I’m not a neat person but I am a clean person.
I don’t let dirty dishes, used pots, sweaty clothes, or garbage sit around but I am likely to have stacks of mail, unread books and magazines, and other projects piling up around me.
In the weeks after Kim died, some of this was necessary.
I’d rinse off my dishes and put them in the dishwasher – but there was only me. No sense in running the dishwasher til it was full.
I’d throw my clothes down the laundry chute, but there really wasn’t enough for a load. No sense doing laundry yet.
And the mail.
I couldn’t face it.
The mail was piling up in the box I tossed it in each day.

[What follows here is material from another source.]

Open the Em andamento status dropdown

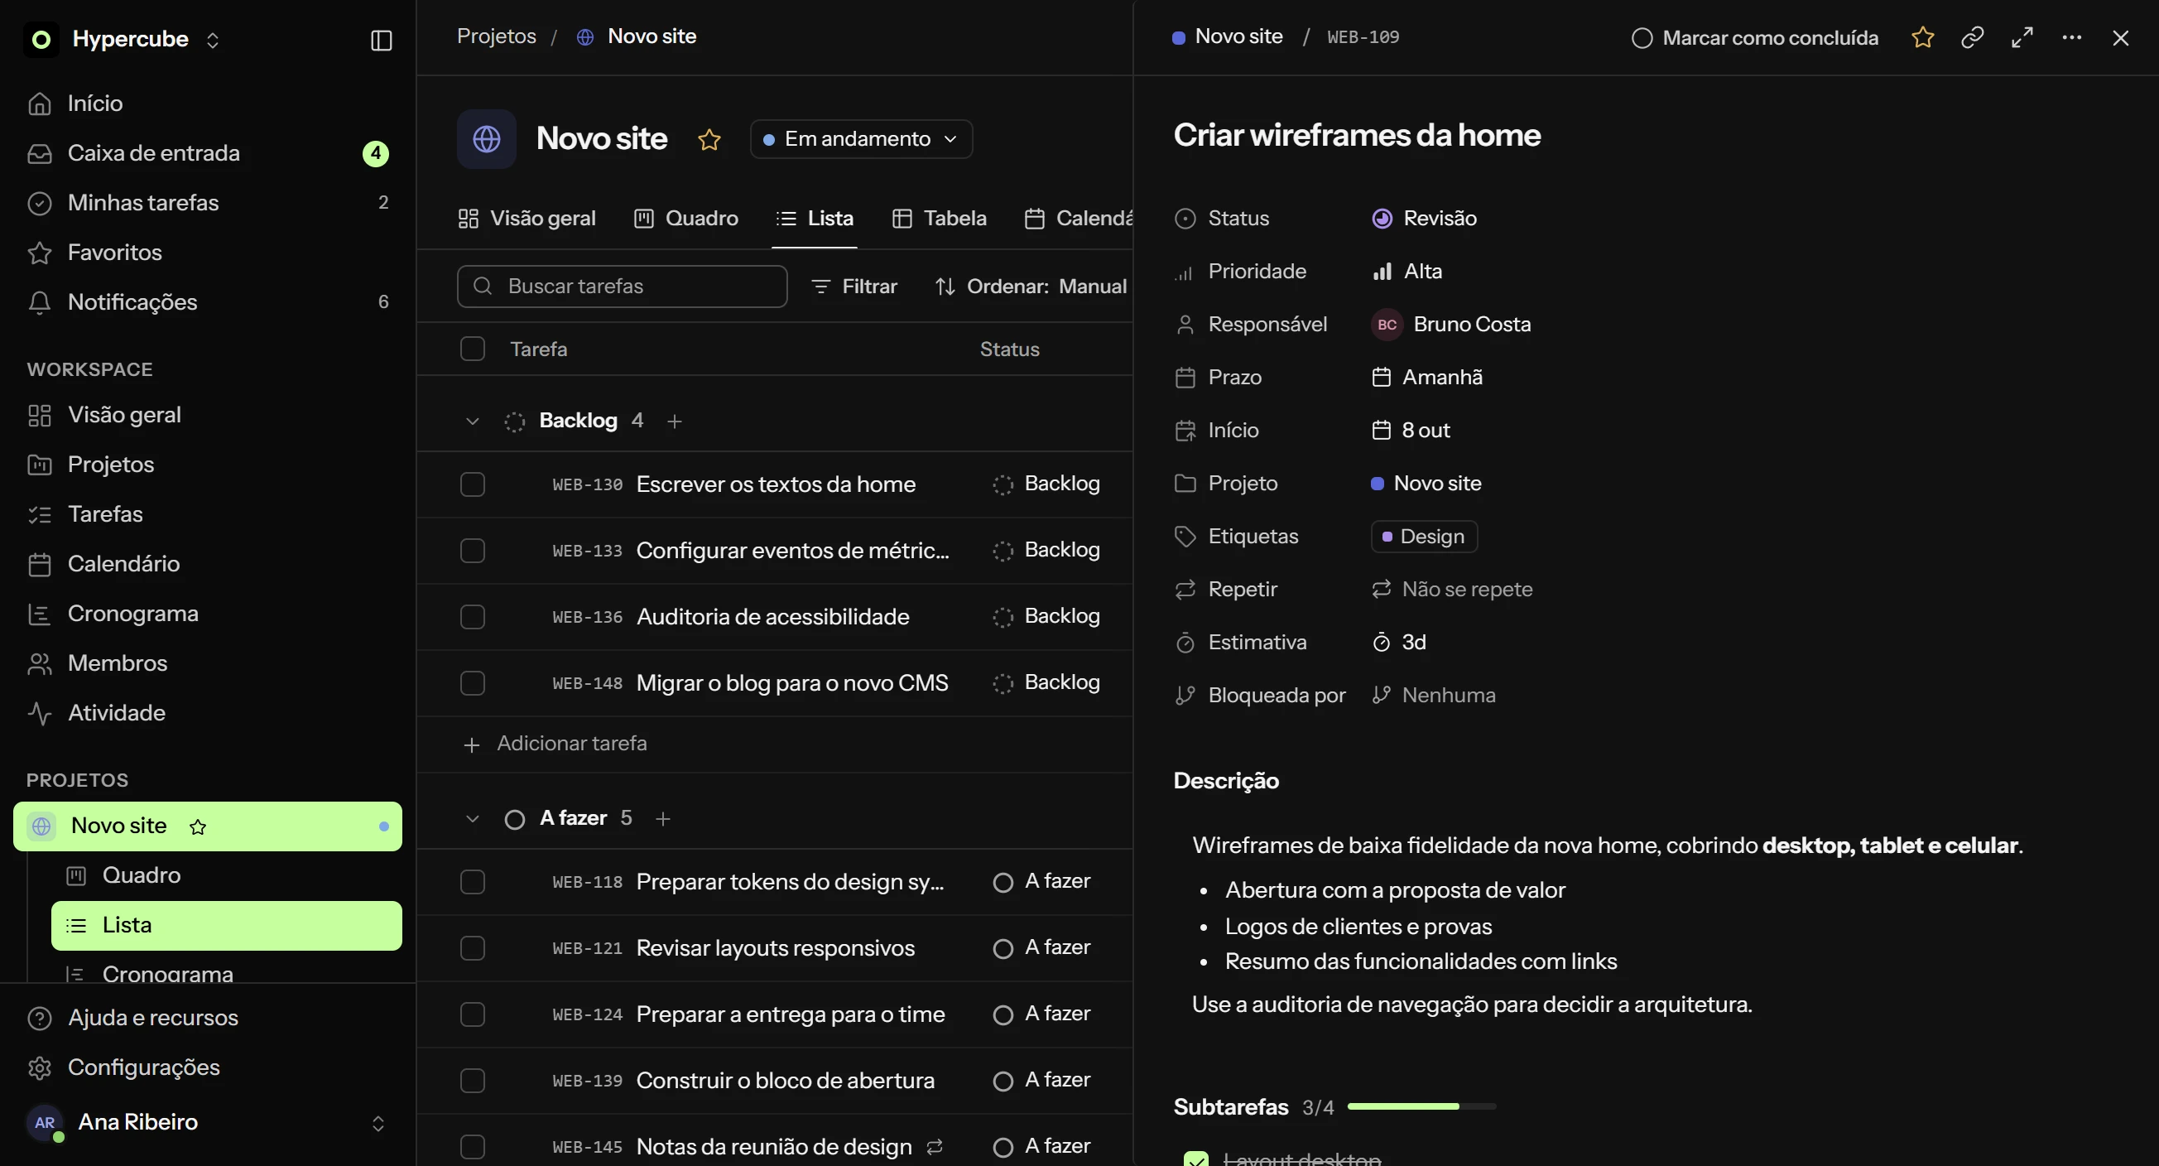point(861,139)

A couple of days ago I realized that it had been more than two weeks since the accident and there are bills to be paid.
I know if I let piles grow to be too large, they become overwhelming. I get to the point where I can’t see how I can possibly clear a space around me.
There are areas in our house like that. Kim kept saying she would sit with me and we would clean things out but we never got around to it.
Monday I took a couple of garbage bags up to our attic and filled them. My plan is to fill two garbage bags each week between now and the end of the year and see how things look.
Electronically, I’ve kept my email inbox below ten for years. If you send me an email and I don’t answer within a day, I didn’t get it.
Til a couple of days ago. As of last week my inbox had grown to over three hundred.
I know people who have over a thousand unread messages in their inbox. I feel better when I have no unread messages and under ten that need to be answered.
I’ve knocked it back down to fifty messages and plan to get it under ten by the weekend.
Yesterday I ran the dishwasher, threw in a load of laundry, and sat down to tackle the mail.
Two loads of laundry later I had the mail sorted into piles.
I read all of the cards and letters, decided which magazines to keep and which to give away, and set aside all of the bills.
Some of the letters took my breath away. One of Kim’s cousin wrote a thoughtful note that included several stories of her. I still love those the best.
Another began, “I’ve never done this before”. It was from a former co-worker who included stories of Kim from her early days at the hospital and ended with a story of this woman’s daughter meeting Kim and getting advice from Kim.
I paid the bills. Placed the cards and letters into a special box and now my table is cleared.
I folded the laundry, put the clean dishes away and made plans for what to do today.
This morning I got up and took my car in for its eCheck. It passed and now I can register it. I returned my books to the library.
I’m eliminating piles around me and keeping myself from being overwhelmed and boxed in.